____ Passage to read

Since the paper doesn't state what kind of feature I am seeking, i am currently trying to extract features, and match them to MFCC features. The paper states a technique called LWS (Limited weight sharing) in which the spectogram frequency axis will be divided into section, and each section don't share their weight with others.

So i've divided the my input image into 13 section to receive 1 output features from a (6,3,3) input image. 6 for the number of rows, 3 as each column represent [static delta delta_delta] data of the given log melfilter energi, and the last 3 is the color channels.

If i'd used 13 filterbanks, and made the plot, will the result of this be that each (1,3,3) matrix would result in one feature, but that seemed a bit too good to be true, so i decided to use 78 filterbanks and divide it into 13 section which should result in one feature can be extracted from a matrix of size (6,3,3)

I am training the network with this model structure:

def create_model(init_mode='normal',activation_mode='softsign',optimizer_mode="Adamax", activation_mode_conv = 'softsign'):
    model = Sequential()


    model.add(ZeroPadding2D((6,4),input_shape=(6,3,3)))
    model.add(Convolution2D(32,3,3 , activation=activation_mode_conv))
    print model.output_shape
    model.add(Convolution2D(32, 3,3, activation=activation_mode_conv))
    print model.output_shape
    model.add(MaxPooling2D(pool_size=(2,2),strides=(2,1)))

________

* _Directives_
a) In the post on limited weight sharing, how many filterbanks does the writer end up using?
b) Write the next part of the post on limited weight sharing, picking up right after its last line.
The lines after this come from a different source than the post on limited weight sharing.

____ Information shown

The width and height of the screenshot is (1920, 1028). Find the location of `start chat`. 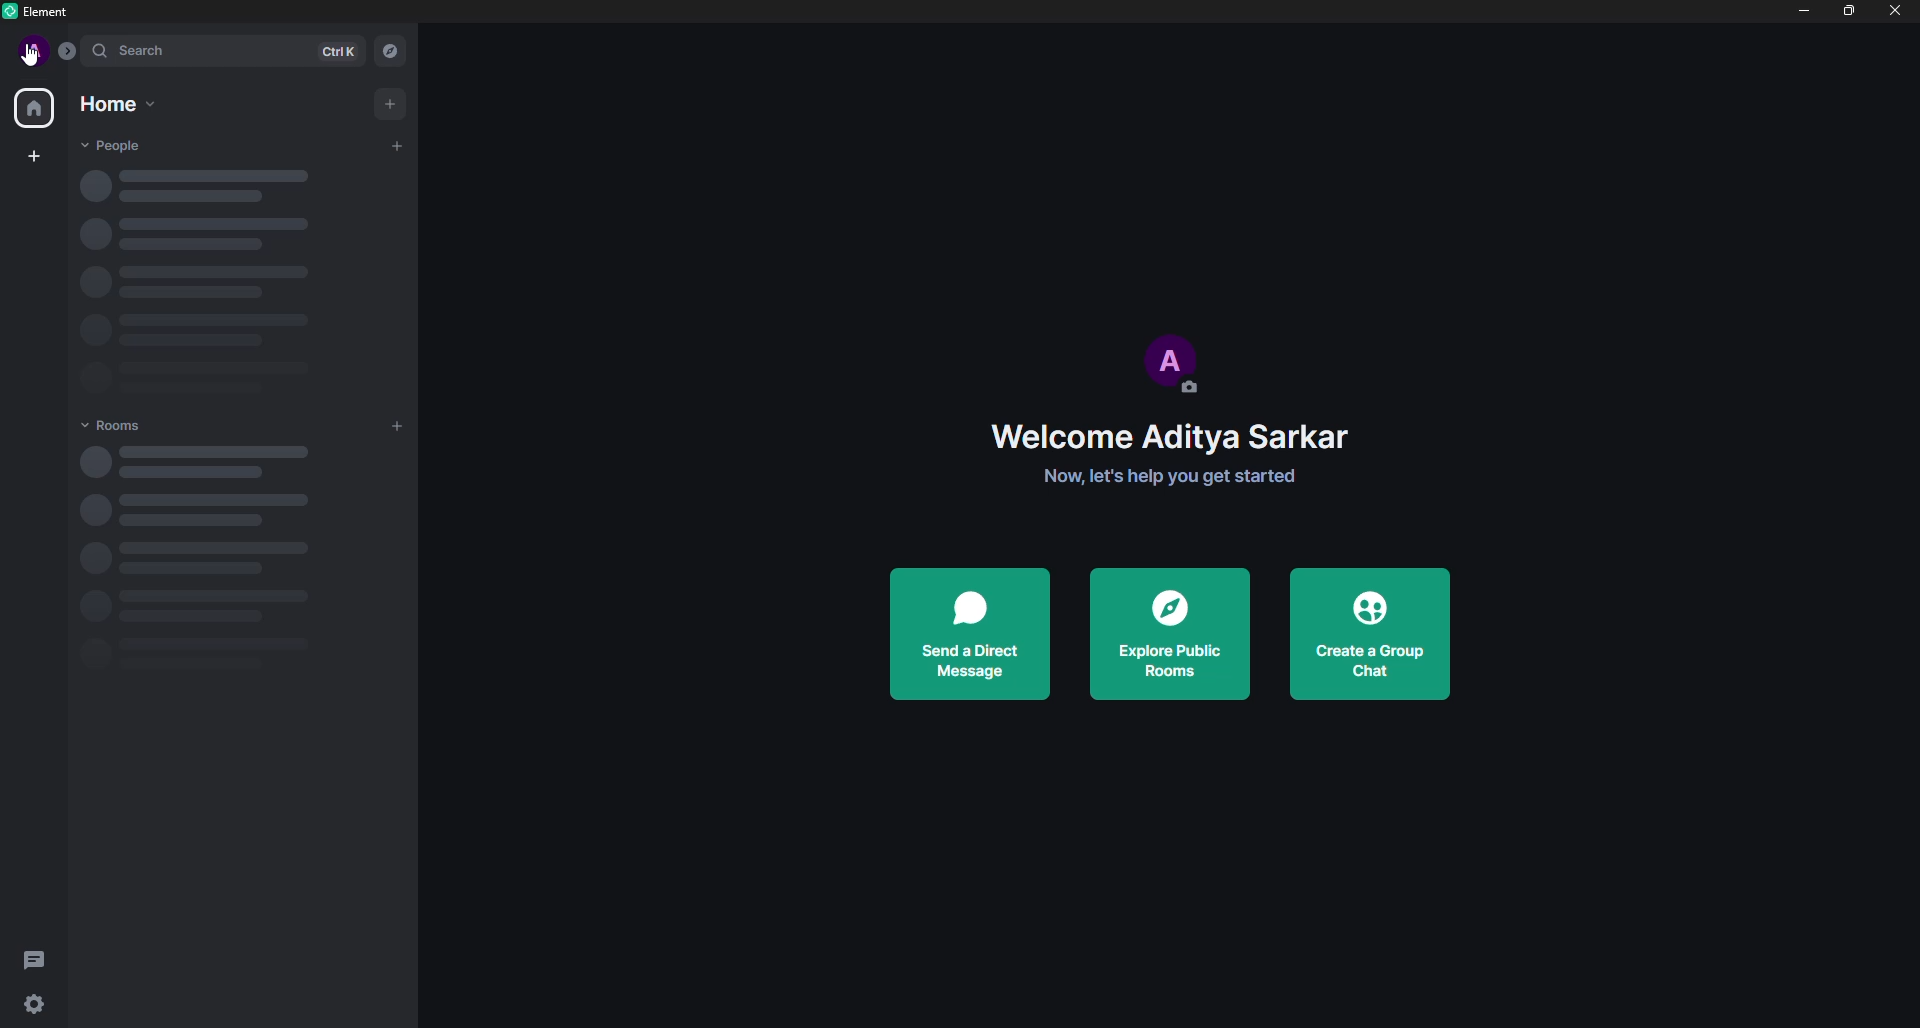

start chat is located at coordinates (399, 143).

________

* _Exercise responses_
a) 78 filterbanks, divided into 13 sections.

b)
    print model.output_shape
    model.add(Convolution2D(64, 3,3 , activation=activation_mode_conv))
    print model.output_shape
    model.add(Convolution2D(64, 3,3 , activation=activation_mode_conv))
    print model.output_shape
    model.add(MaxPooling2D(pool_size=(2,2),strides=(2,1)))
    model.add(Flatten())
    print model.output_shape
    model.add(Dense(output_dim=32, input_dim=64, init=init_mode,activation=activation_mode))
    model.add(Dense(output_dim=13, input_dim=50, init=init_mode,activation=activation_mode))
    model.add(Dense(output_dim=1, input_dim=13, init=init_mode,activation=activation_mode))
    model.add(Dense(output_dim=1,  init=init_mode, activation=activation_mode))
    #print model.summary()
    model.compile(loss='mean_squared_error',optimizer=optimizer_mode)

    return model

This model keeps for some reason providing me very bad results.. I seem to keep getting an loss of 216, which is nearly 3 times the data range...

I did a grid seach to find out which parameter (activation function, init_mode, epochs and batch_size would be best, which are those chosen in the function above (eventhough there wasn't much change in the outcome..)

What can i do to get better results? Is the CNN network poorly designed?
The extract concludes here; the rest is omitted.